A simple batching mechanism, plus
Rate limiting to avoid hitting the API rate limit

Implementation¶

The implementation requires two main components:

A function to add individual documents
A batch processing function that handles multiple documents with rate limiting

Here's a complete example in Python:

import time
import requests
from typing import Dict, List

def add_document(title: str, content: str) -> Dict:
    """
    Add a document to Gainly's index.

    Args:
        title: Document title (required)
        content: Document content
    """
    BASE_URL = "https://api.gainly.ai"
    VERSION = "v20241104"
    headers = {
        "Content-Type": "application/json",
        "X-API-Key": "YOUR_API_KEY_HERE"  # Replace with your actual API key
    }

    response = requests.post(
        f"{BASE_URL}/{VERSION}/documents",
        headers=headers,
        json={
            "title": title,
            "content": content
        }
    )
    return response.json()

def bulk_add_documents(documents: List[Dict[str, str]], delay_seconds: float = 10.0) -> List[str]:
    """
    Add multiple documents with rate limiting.

    Args:
        documents: List of dicts with 'title' and 'content' keys
        delay_seconds: Delay between API calls (Default: Using 10.0 seconds for the Free Plan)

    Returns:
        List[str]: List of document IDs that were successfully added
    """
    document_ids = []
    for doc in documents:
        try:
            result = add_document(title=doc['title'], content=doc['content'])
            if isinstance(result, dict) and 'id' in result:
                document_ids.append(result['id'])
            time.sleep(delay_seconds)  # Rate limiting delay
        except Exception as e:
            print(f"Error adding document '{doc['title']}': {e}")
    return document_ids

Usage Example¶

Here's how to use the batch processing function:

# Example documents to add
documents_to_add = [
    {
        "title": "Product Features",
        "content": "Gainly offers both lexical and AI semantic search capabilities..."
    },
    {
        "title": "Getting Started",
        "content": "To begin using Gainly, first obtain an API key from your dashboard..."
    },
    {
        "title": "API Reference",
        "content": "The Gainly API provides RESTful endpoints for search and document management..."
    }
]

# Add documents in batch
results = bulk_add_documents(documents_to_add)
print(f"Successfully added {len(results)} documents")

Best Practices¶

Rate Limiting¶

The sample implementation uses a default delay of 10 seconds between requests, which is appropriate for the Free Plan.

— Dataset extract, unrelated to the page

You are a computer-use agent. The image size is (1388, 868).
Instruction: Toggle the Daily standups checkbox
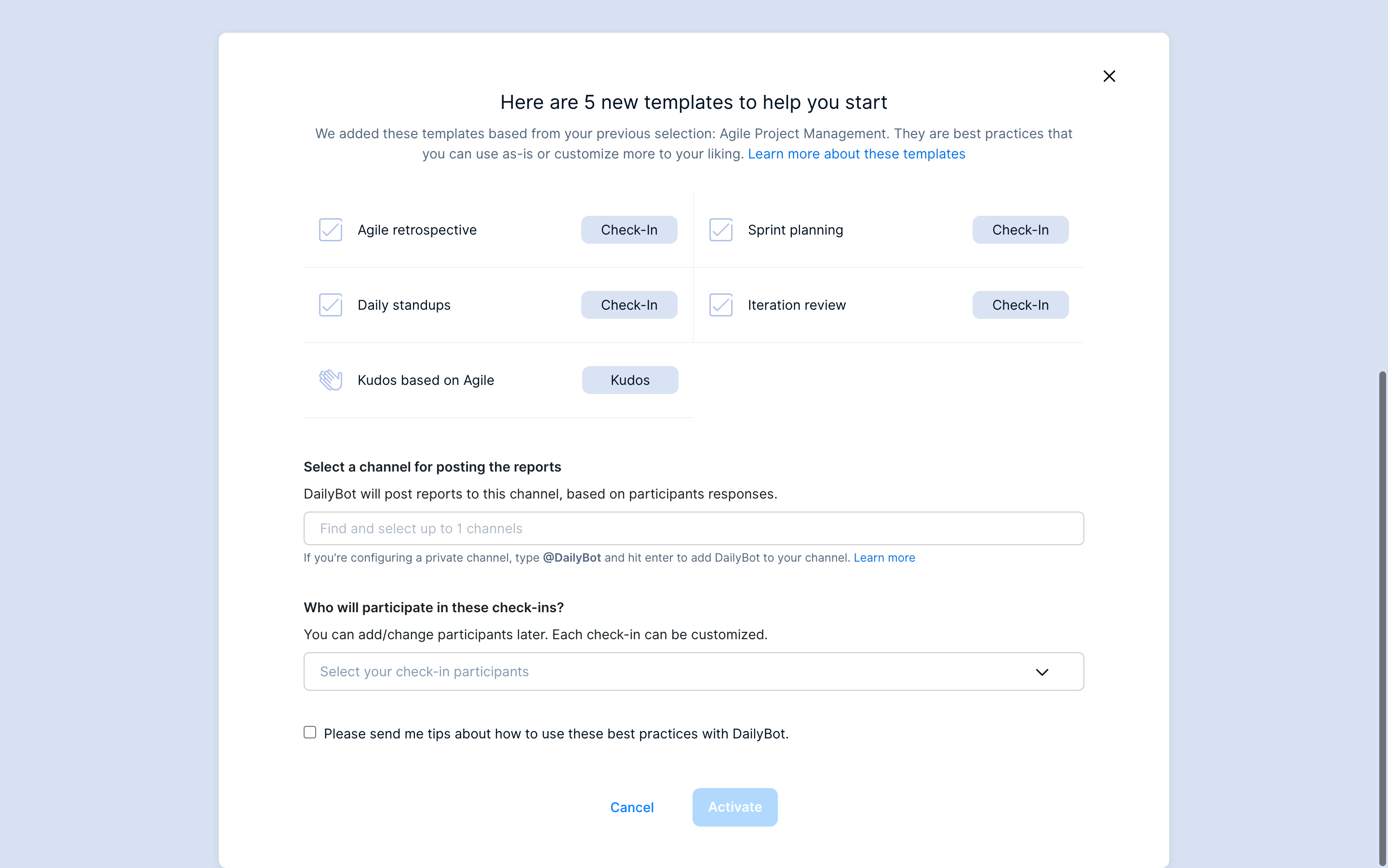pyautogui.click(x=330, y=305)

Once you upgrade to a Paid Plan, you can adjust this value to 1 second or even lower.

Batch Size & Chunking¶

Most practical use cases involve adding a very large number of documents that are likely too large to process in a single call to the bulk_add_documents function we defined earlier, due to memory and processing time constraints.

You can address this by breaking the large batches into smaller chunks to better manage memory and processing time constraints.

Here's how you can implement chunking:

def process_in_chunks(documents: List[Dict[str, str]], chunk_size: int = 100) -> List[str]:
    """
    Process documents in smaller chunks to manage memory and processing time.

    Args:
        documents: List of documents to process
        chunk_size: Number of documents to process in each chunk

    Returns:
        List[str]: List of document IDs that were successfully added
    """
    document_ids = []
    total_chunks = (len(documents) + chunk_size - 1) // chunk_size

    # Split documents into chunks
    for i in range(0, len(documents), chunk_size):
        chunk = documents[i:i + chunk_size]
        print(f"Processing chunk {i//chunk_size + 1} of {total_chunks} ({len(chunk)} documents)")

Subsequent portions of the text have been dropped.